Modern technology requires common technical standards across equipment so that machines can communicate among themselves, regardless of brand or model. Standard-setting organizations play a key role in setting “technical standards that permit interoperability between devices.” But such cooperation can lead to anticompetitive behavior. “Standards frequently incorporate patented technology, known as standard-essential patents . . . When a patent becomes essential to an industry standard, other companies face a choice if they want to have a standard-compliant device: They can either attempt to license the patented technology in order to develop their own product, or they can risk a patent infringement action against them. This puts the holder of a standard-essential patent in a powerful position to extract as much money as they want from potential licensees.”
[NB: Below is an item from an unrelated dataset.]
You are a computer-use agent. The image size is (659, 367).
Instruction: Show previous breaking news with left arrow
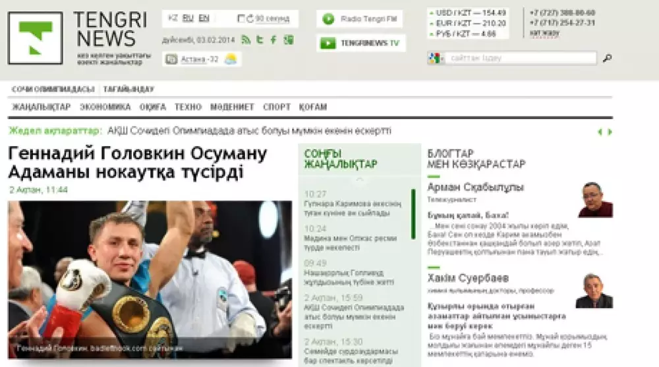600,132
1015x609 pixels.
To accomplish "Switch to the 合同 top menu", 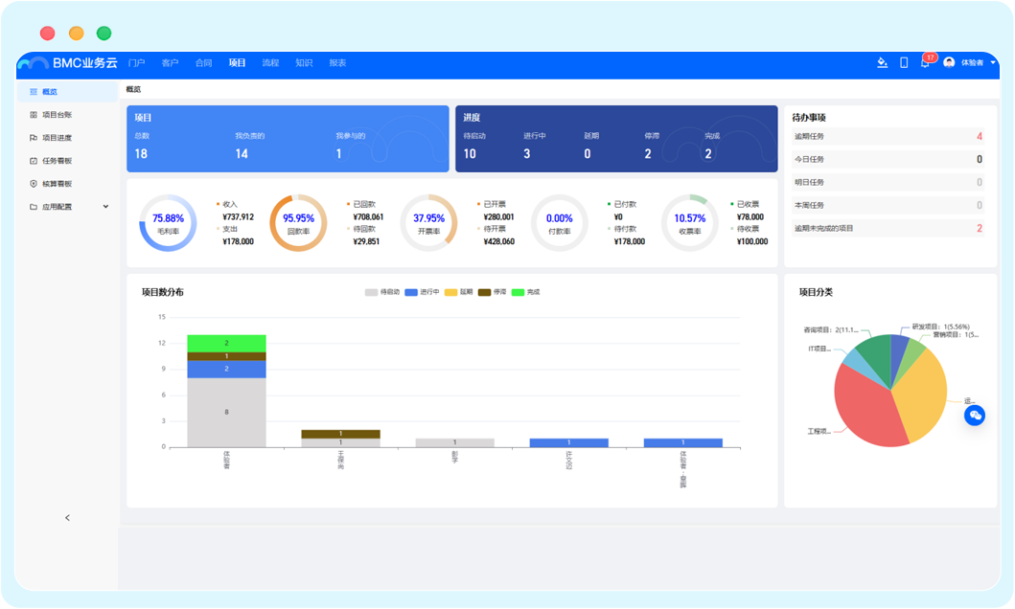I will pos(203,63).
To counteract the anticompetitive effect, “standard setting organizations require standard-essential patent holders to commit to licensing their patents on fair, reasonable, and non-discriminatory terms (FRAND terms).” In this case plaintiff HTC, which produces mobile devices, claimed that defendant Ericsson “breached its commitment to provide a license on FRAND terms.” At trial, the defendant prevailed and the judge entered declaratory judgment that “Ericsson complied with its FRAND assurance to HTC.”
The Fifth Circuit affirms the defense verdict over a host of challenges.
One issue at trial was the valuation of defendant’s patents. HTC sought to cross-examine Ericsson’s valuation expert (named Mills) by with testimony by another expert witness engaged by Ericsson in a different case (named Kennedy), who used a different methodology. “HTC wanted to demonstrate that Ericsson’s experts in a previous case had calculated royalty rates in comparable licensing agreements at a lower rate than the one offered to HTC. The district court granted Ericsson’s motion in limine to exclude this evidence, yet HTC tried to present it to the jury via cross-examination of another expert. The district court excluded the evidence as hearsay and HTC now appeals the exclusion of the report and testimony of one expert in particular.”
Although the prior expert’s report is facially hearsay, HTC argued that because Ericsson offered it in another case, it was an admissible “party admission” under Fed. R. Evid. 801(d)(2)(C) because it was “offered against an opposing party” and “made by a person whom the party authorized to make a statement on the subject.” The theory was that because Ericsson hired the expert in the first case, the expert thereby acted as an “agent” of Ericsson.
The panel affirms order excluding the report and barring cross-examination. “Those cases where we have allowed expert testimony to serve as a party admission have been limited to circumstances where the expert was an agent of the opposing party or where the expert’s statements or reports were prepared for the very case in which admission was sought . . . . That is not the case here. Kennedy was not an agent of Ericsson simply by virtue of acting as an expert witness in a prior case.”
“Kennedy’s testimony was prepared and given at a different time for a different case. Although Kennedy’s testimony may touch on the same general topic as Mills’s, Kennedy’s valuation was necessarily given for a different purpose and dealt with a distinct licensing situation. It had nothing to do with the present dispute over the licensing negotiations between Ericsson and HTC. The district court was well within its discretion in excluding Kennedy’s prior opinions.”